User-provided flags are not defined automatically. They can be passed to the compiler via the --define or -D command line options.

These flags usually enable certain features which activate breaking new or legacy functionality, a preview for a new feature, or entirely alternative behaviour (e.g. for debugging purposes).

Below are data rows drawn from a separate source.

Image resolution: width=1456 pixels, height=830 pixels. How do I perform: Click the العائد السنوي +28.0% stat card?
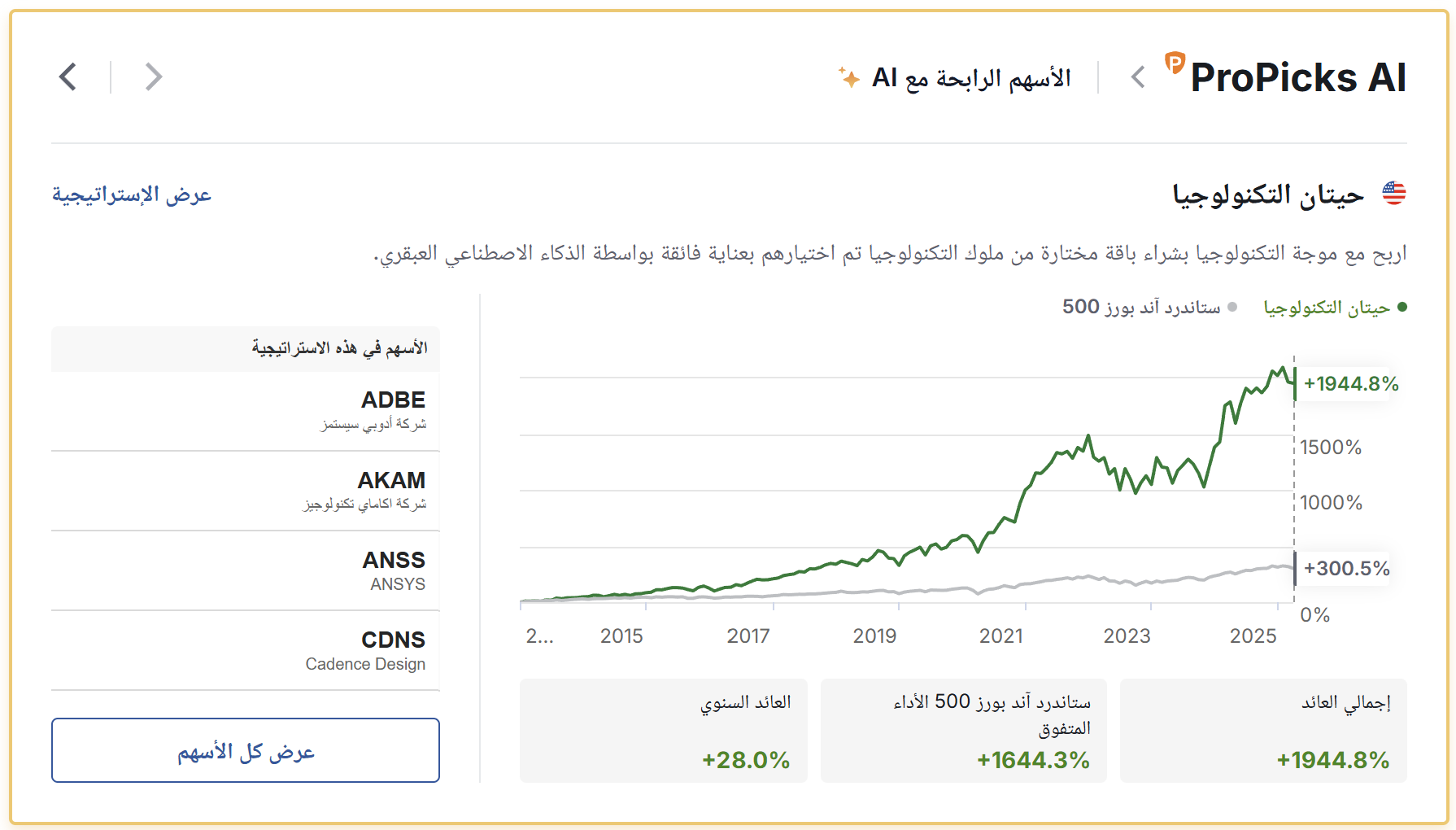(x=664, y=731)
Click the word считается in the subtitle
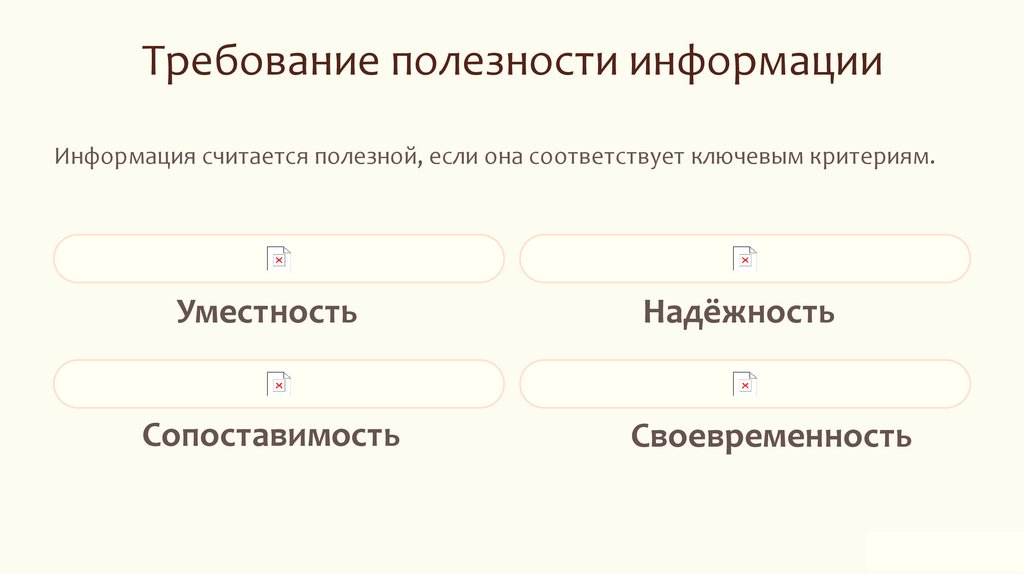Image resolution: width=1024 pixels, height=574 pixels. [x=254, y=158]
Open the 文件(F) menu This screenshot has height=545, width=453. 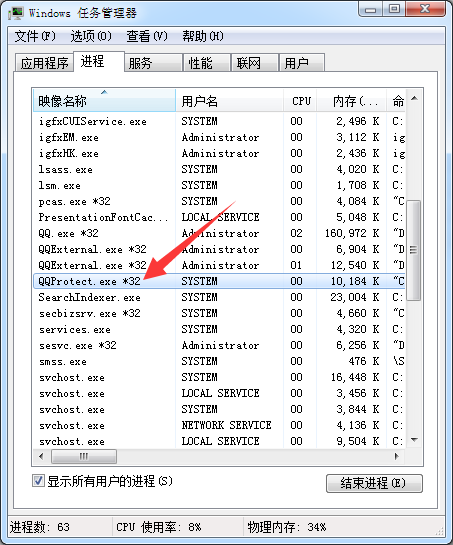pos(35,36)
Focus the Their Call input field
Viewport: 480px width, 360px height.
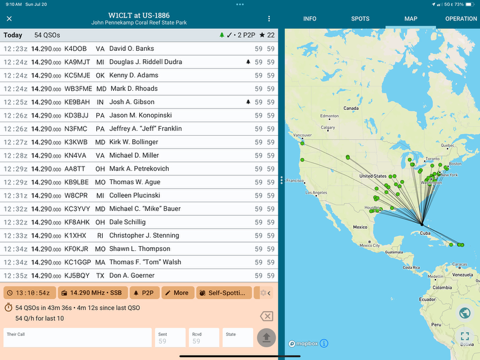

  1. $ crystal eval -Dfoo 'puts {{ flag?(:foo) }}'
  2. true

Stdlib features

These flags enable or disable features in the standard library when building a Crystal program.

Flag nameDescription
gc_noneDisables garbage collection (#5314)
debug_raiseDebugging flag for raise logic. Prints the backtrace before raising.
preview_mtEnables multithreading preview. Introduced in 0.28.0 (#7546)
skip_crystal_compiler_rtExclude Crystal’s native compiler-rt implementation.
use_libiconvUse libiconv instead of the iconv system library
use_pcre2Use PCRE2 as regex engine (instead of legacy PCRE). Introduced in 1.7.0.
use_pcreUse PCRE as regex engine (instead of PCRE2). Introduced in 1.8.0.
win7Use Win32 WinNT API for Windows 7
without_iconvDo not link iconv/libiconv
without_opensslBuild without OpenSSL support
without_zlibBuild without Zlib support

Compiler features

These flags enable or disable compiler features when building a Crystal program.

Flag nameDescription
no_number_autocastWill not autocast numeric expressions, only literals
no_restrictions_augmenterDisable enhanced restrictions augmenter. Introduced in 1.5 (#12103).
preview_dllEnable dynamic linking on Windows; experimental
preview_overload_orderEnable more robust ordering between def overloads. Introduced in 1.6 (#10711).
preview_win32_delay_loadDelay-load all DLLs on Windows; experimental
strict_multi_assignEnable strict semantics for one-to-many assignment. Introduced in 1.3.0 (#11145, #11545)

Compiler build features

These flags enable or disable features when building the Crystal compiler.

Flag nameDescription
without_ffiBuild the compiler without libffi
without_interpreterBuild the compiler without interpreter support
without_playgroundBuild the compiler without playground (crystal play)
i_know_what_im_doingSafety guard against involuntarily building the compiler

User code features

Custom flags can be freely used in user code as long as they don’t collide with compiler-provided flags or other user-defined flags. When using a flag specific to a shard, it’s recommended to use the shard name as a prefix.